Week 2: Pharmacokinetics/Pharmacodynamics

Pharmacokinetics

The study of drug movement and concentration in the body (what the body does to the drug). It encompasses Absorption, Distribution, Metabolism, and Excretion (ADME).

Absorption

The movement of drug molecules from the site of entry into the body to the circulating fluids. The rate of absorption determines the drug's onset of action.

Distribution

The transportation of a drug via blood and tissue fluids to its action sites, metabolism sites, and excretion sites.

Metabolism (Biotransformation)

The process by which drugs are inactivated or biotransformed by the body, primarily in the liver, often involving enzymes like Cytochrome P450 (CYP).

Excretion

The process by which drugs and their metabolites are eliminated from the body, primarily via the kidneys.

First-Pass Effect

The initial metabolism of a drug in the liver (or gut) after oral administration, before it reaches the systemic circulation. This reduces the drug's bioavailability.

Cytochrome P450 (CYP) Enzymes

The major enzyme system responsible for metabolizing many drugs.

CYP Substrate

A drug that is metabolized by the Cytochrome P450 enzyme pathway.

Enzyme Inducer

A substance that increases the production of CYP enzymes, which can lead to decreased effects of other drugs metabolized by the same enzymes.

Enzyme Inhibitor

A substance that decreases the activity of CYP enzymes, which can lead to increased or toxic effects of other drugs metabolized by the same enzymes.

Plasma Protein Binding

The process where drugs reversibly bind to proteins like albumin in the blood. The bound drug is inactive; only the "free" drug is active.

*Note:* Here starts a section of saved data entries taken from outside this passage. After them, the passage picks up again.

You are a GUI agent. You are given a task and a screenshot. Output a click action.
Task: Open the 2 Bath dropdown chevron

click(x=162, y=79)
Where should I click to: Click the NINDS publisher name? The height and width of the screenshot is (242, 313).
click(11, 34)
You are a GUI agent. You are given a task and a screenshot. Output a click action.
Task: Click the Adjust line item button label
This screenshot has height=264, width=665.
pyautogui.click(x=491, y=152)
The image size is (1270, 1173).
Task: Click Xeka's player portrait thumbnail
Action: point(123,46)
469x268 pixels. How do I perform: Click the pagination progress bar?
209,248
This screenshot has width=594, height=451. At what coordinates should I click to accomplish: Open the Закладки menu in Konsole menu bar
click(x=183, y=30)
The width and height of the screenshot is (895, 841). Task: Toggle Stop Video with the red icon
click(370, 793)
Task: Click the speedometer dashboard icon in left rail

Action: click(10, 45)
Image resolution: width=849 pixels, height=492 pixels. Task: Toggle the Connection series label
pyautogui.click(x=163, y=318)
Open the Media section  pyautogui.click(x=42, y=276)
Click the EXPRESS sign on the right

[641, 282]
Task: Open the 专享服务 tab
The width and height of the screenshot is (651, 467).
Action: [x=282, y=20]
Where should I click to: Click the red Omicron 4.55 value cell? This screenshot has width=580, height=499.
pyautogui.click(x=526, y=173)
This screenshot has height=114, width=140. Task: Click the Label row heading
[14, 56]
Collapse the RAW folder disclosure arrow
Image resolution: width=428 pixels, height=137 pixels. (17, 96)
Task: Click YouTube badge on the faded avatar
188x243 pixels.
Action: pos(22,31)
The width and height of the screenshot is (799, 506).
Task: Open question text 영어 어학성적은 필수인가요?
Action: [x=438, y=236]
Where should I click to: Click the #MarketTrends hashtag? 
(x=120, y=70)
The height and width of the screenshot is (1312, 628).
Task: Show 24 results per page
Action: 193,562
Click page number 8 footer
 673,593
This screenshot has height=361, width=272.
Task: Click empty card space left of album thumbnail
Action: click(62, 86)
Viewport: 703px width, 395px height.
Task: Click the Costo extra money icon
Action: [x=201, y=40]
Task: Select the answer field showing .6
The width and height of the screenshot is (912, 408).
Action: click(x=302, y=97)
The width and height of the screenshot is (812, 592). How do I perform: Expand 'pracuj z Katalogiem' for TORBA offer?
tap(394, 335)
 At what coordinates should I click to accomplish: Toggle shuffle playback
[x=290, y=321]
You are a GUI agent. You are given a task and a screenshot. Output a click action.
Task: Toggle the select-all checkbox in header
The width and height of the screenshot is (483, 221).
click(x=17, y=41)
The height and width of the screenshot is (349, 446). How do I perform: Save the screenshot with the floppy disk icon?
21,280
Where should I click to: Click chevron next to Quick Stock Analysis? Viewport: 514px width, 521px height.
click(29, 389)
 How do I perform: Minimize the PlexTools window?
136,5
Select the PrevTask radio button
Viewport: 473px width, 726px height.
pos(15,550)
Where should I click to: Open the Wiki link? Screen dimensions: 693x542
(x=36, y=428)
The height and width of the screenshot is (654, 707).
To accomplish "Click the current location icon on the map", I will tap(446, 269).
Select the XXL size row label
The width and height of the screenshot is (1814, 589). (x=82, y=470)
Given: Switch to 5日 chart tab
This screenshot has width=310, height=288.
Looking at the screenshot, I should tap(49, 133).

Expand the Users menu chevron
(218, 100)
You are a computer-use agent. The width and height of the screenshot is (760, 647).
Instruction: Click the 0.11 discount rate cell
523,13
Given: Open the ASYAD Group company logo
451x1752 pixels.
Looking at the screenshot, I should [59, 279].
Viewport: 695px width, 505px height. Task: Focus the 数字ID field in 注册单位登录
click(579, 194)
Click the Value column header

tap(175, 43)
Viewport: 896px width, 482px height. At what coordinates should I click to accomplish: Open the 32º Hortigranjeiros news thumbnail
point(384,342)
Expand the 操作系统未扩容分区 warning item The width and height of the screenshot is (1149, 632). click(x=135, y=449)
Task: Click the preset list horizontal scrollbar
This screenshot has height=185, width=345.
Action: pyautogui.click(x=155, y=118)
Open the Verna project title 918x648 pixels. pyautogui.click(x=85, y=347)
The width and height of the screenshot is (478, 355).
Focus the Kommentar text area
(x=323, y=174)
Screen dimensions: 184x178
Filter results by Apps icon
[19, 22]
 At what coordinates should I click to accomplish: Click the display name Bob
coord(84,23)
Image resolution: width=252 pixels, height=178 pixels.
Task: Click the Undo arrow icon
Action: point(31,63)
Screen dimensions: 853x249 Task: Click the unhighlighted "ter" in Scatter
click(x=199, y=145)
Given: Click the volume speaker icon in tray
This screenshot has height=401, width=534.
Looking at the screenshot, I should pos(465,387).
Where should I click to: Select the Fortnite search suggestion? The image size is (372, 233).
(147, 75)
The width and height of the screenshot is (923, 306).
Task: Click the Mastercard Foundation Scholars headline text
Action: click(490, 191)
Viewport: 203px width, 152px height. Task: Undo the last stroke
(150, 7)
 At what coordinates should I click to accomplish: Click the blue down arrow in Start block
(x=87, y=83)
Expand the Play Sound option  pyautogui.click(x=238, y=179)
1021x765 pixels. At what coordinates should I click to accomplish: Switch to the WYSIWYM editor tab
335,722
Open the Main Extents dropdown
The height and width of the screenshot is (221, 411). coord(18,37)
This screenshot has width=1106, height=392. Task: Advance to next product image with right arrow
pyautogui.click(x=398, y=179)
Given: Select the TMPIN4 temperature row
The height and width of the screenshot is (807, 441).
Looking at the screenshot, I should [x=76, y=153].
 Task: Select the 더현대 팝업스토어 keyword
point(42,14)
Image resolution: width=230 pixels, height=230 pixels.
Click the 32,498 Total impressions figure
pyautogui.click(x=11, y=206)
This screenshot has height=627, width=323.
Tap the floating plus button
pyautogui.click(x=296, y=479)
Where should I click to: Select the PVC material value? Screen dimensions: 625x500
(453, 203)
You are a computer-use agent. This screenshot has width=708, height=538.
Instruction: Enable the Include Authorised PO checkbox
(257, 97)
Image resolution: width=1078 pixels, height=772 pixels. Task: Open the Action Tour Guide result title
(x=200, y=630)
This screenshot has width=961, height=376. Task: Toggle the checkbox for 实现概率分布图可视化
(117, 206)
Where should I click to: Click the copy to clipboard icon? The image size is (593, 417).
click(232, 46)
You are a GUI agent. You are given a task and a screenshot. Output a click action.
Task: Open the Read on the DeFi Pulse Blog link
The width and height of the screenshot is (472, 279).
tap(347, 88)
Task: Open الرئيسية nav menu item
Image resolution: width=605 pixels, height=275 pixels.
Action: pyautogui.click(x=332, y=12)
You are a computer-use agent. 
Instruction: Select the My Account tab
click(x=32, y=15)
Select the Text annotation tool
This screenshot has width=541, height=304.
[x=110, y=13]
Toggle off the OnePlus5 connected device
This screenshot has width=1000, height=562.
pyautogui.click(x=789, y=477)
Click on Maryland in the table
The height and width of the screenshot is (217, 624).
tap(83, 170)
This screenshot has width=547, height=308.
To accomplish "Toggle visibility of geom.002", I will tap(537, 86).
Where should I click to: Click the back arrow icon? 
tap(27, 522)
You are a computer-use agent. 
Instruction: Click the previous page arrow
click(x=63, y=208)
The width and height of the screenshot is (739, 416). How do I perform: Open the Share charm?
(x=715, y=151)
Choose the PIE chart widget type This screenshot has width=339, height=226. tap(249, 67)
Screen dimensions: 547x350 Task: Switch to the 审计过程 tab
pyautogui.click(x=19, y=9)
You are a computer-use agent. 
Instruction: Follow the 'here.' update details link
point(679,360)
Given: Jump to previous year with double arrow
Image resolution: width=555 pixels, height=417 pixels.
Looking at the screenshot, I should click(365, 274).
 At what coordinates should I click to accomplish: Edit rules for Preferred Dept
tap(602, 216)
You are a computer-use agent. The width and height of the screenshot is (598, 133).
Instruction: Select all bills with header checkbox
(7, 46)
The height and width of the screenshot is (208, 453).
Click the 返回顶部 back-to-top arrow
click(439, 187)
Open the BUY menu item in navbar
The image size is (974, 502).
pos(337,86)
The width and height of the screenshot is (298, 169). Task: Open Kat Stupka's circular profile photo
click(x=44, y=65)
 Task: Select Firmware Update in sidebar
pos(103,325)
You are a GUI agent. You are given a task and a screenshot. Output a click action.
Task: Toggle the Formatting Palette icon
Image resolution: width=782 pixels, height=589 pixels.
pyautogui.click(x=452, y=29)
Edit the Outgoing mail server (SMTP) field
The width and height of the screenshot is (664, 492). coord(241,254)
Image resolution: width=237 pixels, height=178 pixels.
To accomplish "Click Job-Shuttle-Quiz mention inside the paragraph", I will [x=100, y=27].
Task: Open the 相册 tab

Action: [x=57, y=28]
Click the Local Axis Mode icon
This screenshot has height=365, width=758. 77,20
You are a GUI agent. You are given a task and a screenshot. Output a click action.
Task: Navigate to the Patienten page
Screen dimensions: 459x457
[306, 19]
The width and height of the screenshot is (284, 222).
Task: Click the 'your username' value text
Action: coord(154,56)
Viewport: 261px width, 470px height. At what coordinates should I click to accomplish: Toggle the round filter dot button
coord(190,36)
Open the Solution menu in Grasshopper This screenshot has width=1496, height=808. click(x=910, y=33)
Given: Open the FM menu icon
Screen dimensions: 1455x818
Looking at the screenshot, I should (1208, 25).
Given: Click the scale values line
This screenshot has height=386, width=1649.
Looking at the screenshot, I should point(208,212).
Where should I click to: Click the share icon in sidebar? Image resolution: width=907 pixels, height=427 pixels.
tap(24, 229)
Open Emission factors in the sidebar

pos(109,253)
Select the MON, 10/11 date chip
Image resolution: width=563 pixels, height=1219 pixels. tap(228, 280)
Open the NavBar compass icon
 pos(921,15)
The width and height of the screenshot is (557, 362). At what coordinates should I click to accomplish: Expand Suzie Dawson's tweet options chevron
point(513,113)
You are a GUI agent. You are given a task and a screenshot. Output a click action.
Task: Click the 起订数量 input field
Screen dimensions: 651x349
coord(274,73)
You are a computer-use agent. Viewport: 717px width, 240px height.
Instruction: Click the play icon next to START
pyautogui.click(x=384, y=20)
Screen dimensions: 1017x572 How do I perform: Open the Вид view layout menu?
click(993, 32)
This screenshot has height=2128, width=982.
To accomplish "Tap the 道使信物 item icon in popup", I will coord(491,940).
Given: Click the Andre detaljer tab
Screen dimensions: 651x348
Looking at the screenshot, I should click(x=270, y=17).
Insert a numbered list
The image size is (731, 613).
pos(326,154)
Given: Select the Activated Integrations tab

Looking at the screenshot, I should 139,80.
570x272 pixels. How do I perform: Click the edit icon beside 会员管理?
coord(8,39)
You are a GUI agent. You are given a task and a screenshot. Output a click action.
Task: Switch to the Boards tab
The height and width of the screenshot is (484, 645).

Minimum Effective Concentration (MEC)

The minimum serum level of a drug required to produce a therapeutic effect.

Therapeutic Range

The range of drug concentration in the blood between the MEC and the toxic concentration, where the drug is effective and safe.

Peak Concentration

The highest serum level of a drug after administration.

Trough Concentration

The lowest serum level of a drug, measured right before the next dose is administered.

Therapeutic Index (TI)

A measure of a drug's safety margin. A low TI indicates a narrow margin between an effective dose and a toxic dose, requiring close monitoring.

Half-Life (T 1/2)

The time required for the serum concentration of a drug to decrease by 50%. It takes about 4-5 half-lives to eliminate a drug.

Steady State (Plateau)

The point at which the amount of drug administered equals the amount eliminated per unit of time, resulting in a consistent therapeutic level. Reached in 4-5 half-lives.

Bioavailability

The percentage of an administered drug that reaches the systemic circulation unchanged and is available to produce an effect.

Bioequivalence

When two chemically equivalent drugs, given in the same dose, have the same bioavailability and produce the same therapeutic effect.

Pharmacodynamics

The study of the biochemical and physiologic effects of drugs and their mechanisms of action (what the drug does to the body).

Agonist

A drug that binds to a receptor and activates it, producing a biological response.

Antagonist

A drug that binds to a receptor but does not activate it, thereby blocking the receptor from being activated by agonists.

Partial Agonist

A drug that binds to and activates a receptor but has less efficacy than a full agonist. It can also act as an antagonist if a full agonist is present.

Adverse Effect

A predictable, often unavoidable secondary effect of a drug produced at therapeutic doses.

Allergic Reaction

An adverse drug reaction that involves the immune system.

Idiosyncratic Effect

An uncommon, unpredictable drug response resulting from a genetic predisposition.

Teratogenic Effect

A drug-induced birth defect.

Black Box Warning

The strictest warning put on the labeling of prescription drugs by the FDA, indicating significant risk of serious or life-threatening adverse effects.

Primary Nursing Action for a Drug with a Low TI

Reviewing lab results (e.g., INR for warfarin) to ensure the patient is in the therapeutic range prior to administration.

Key Factor in Older Adult Pharmacokinetics: Distribution

Reduced serum albumin concentration leads to decreased protein binding, resulting in higher levels of active "free" drug.

Key Factor in Older Adult Pharmacokinetics: Excretion

Decline in renal function is common and is a major cause of adverse drug reactions due to drug accumulation.